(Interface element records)
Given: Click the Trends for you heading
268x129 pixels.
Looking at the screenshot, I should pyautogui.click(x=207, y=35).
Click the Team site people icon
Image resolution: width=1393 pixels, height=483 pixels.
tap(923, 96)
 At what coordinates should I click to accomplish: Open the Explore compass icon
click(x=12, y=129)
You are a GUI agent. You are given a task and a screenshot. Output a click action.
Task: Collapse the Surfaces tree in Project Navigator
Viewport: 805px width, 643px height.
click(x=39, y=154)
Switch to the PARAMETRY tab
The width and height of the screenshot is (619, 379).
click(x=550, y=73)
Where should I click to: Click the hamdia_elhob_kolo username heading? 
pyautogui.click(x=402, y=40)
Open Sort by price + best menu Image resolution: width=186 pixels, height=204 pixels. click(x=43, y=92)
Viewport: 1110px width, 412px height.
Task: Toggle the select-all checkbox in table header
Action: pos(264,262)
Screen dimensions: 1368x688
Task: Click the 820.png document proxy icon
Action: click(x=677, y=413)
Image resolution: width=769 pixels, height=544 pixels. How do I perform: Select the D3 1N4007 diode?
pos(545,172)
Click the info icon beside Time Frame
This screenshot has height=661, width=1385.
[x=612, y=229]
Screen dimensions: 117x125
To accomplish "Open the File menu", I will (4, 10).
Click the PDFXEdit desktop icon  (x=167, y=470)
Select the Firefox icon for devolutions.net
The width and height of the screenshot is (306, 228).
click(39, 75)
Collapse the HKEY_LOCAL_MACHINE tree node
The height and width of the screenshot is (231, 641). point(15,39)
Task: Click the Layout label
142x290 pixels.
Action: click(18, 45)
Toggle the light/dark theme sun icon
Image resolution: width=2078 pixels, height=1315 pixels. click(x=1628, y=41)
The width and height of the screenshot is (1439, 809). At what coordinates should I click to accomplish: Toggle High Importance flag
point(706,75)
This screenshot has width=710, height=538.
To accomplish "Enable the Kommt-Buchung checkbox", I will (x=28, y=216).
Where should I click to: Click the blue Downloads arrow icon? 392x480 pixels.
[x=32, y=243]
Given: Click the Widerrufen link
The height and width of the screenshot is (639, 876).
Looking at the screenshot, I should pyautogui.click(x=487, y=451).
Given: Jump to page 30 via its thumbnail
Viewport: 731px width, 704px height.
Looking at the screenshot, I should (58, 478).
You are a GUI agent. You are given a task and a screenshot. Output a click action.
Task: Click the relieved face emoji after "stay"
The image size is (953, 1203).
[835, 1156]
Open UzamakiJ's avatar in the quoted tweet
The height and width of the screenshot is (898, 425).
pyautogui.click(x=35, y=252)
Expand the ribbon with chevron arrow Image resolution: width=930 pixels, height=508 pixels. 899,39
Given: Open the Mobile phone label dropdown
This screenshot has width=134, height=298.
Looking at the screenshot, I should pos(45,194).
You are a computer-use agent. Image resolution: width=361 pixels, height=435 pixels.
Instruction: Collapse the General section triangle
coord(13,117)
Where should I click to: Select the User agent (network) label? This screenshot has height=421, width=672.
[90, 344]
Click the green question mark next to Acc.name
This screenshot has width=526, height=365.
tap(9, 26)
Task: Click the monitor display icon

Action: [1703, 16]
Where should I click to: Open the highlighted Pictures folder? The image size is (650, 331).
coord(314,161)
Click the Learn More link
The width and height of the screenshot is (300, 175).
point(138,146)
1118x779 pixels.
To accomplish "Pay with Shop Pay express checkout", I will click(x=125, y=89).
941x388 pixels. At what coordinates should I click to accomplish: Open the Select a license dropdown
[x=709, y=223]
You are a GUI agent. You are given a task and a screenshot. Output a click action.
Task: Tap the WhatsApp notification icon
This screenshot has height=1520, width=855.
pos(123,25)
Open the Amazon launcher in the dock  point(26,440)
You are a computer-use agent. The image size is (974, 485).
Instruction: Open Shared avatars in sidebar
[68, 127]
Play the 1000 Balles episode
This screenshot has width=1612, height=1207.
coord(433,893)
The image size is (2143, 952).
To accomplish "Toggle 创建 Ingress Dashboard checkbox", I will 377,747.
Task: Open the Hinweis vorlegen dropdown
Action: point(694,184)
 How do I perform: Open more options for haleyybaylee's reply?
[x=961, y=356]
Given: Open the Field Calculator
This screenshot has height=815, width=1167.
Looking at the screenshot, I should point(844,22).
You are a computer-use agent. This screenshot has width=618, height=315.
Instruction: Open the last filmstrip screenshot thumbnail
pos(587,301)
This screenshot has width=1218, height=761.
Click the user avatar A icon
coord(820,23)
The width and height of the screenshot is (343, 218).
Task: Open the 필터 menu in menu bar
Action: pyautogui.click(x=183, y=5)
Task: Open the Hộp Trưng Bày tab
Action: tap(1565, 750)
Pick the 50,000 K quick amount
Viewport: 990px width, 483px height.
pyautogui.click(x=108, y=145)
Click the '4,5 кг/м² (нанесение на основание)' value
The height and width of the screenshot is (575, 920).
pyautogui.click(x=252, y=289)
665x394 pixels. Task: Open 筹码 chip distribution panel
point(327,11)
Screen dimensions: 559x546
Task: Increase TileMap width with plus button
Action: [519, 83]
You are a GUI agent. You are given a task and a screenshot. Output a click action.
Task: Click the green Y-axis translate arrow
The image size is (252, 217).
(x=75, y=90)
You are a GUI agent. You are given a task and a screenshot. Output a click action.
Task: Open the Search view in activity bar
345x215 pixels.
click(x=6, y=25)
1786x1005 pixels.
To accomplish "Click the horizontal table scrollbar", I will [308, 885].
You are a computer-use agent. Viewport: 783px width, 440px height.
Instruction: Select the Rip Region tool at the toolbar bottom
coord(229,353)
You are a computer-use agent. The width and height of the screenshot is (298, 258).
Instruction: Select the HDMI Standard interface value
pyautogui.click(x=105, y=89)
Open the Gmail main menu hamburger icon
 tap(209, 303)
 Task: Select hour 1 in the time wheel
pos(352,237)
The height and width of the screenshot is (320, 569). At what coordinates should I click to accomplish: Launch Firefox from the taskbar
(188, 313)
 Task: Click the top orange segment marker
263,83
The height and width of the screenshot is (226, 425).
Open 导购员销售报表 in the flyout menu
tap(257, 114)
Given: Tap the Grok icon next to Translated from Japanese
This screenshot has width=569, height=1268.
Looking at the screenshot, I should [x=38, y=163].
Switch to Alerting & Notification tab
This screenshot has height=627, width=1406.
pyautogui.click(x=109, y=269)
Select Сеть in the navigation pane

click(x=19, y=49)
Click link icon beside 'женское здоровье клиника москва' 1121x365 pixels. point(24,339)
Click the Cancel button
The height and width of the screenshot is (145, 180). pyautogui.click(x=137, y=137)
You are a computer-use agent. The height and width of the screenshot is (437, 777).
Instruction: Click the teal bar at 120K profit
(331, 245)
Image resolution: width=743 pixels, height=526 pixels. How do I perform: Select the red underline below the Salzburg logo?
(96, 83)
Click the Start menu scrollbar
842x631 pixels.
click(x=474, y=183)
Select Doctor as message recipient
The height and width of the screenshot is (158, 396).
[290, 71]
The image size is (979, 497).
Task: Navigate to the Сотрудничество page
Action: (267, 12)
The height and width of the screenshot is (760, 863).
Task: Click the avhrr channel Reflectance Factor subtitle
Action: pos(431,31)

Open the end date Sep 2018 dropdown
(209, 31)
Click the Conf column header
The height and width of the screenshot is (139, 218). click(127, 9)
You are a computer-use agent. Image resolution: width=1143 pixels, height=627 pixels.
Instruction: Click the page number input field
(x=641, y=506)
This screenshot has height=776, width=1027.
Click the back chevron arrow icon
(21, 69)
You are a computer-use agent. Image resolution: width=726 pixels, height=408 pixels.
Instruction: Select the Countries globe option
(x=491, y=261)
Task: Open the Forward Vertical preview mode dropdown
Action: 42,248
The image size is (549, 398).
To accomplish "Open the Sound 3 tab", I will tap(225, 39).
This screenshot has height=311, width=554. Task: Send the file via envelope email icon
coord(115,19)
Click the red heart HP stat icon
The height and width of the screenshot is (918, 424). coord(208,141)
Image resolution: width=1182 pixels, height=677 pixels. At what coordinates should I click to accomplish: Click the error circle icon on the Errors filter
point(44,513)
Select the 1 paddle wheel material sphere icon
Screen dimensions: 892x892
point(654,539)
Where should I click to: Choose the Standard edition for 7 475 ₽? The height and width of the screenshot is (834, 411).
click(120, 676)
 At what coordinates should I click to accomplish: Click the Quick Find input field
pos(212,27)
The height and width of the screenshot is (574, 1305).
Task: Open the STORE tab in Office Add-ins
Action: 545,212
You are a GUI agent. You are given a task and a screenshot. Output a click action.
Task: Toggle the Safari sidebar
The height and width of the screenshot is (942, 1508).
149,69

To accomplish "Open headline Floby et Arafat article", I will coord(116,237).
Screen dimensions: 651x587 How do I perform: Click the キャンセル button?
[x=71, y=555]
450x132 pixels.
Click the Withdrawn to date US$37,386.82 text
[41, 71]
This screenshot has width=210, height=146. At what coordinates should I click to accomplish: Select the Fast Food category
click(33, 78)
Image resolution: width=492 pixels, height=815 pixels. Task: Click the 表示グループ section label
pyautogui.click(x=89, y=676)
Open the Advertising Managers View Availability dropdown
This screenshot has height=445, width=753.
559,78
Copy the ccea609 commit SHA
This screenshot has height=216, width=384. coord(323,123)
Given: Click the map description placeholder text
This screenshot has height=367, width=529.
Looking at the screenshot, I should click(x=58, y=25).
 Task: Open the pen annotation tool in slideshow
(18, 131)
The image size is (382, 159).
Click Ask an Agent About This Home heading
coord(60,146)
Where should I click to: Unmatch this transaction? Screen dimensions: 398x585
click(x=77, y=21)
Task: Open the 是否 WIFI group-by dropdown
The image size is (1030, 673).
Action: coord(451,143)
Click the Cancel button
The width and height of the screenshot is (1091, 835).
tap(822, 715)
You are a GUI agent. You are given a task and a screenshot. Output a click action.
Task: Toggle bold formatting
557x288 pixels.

**EXERCISE GOAL**
Rewrite the lines starting with the line that contains "Open the Amazon" and going on through the line that contains "Action: point(694,184)", replacing "sidebar" with "side panel" and keeping everything else unchanged.

**RESULT**
Open the Amazon launcher in the dock  point(26,440)
You are a computer-use agent. The image size is (974, 485).
Instruction: Open Shared avatars in side panel
[68, 127]
Play the 1000 Balles episode
This screenshot has width=1612, height=1207.
coord(433,893)
The image size is (2143, 952).
To accomplish "Toggle 创建 Ingress Dashboard checkbox", I will 377,747.
Task: Open the Hinweis vorlegen dropdown
Action: point(694,184)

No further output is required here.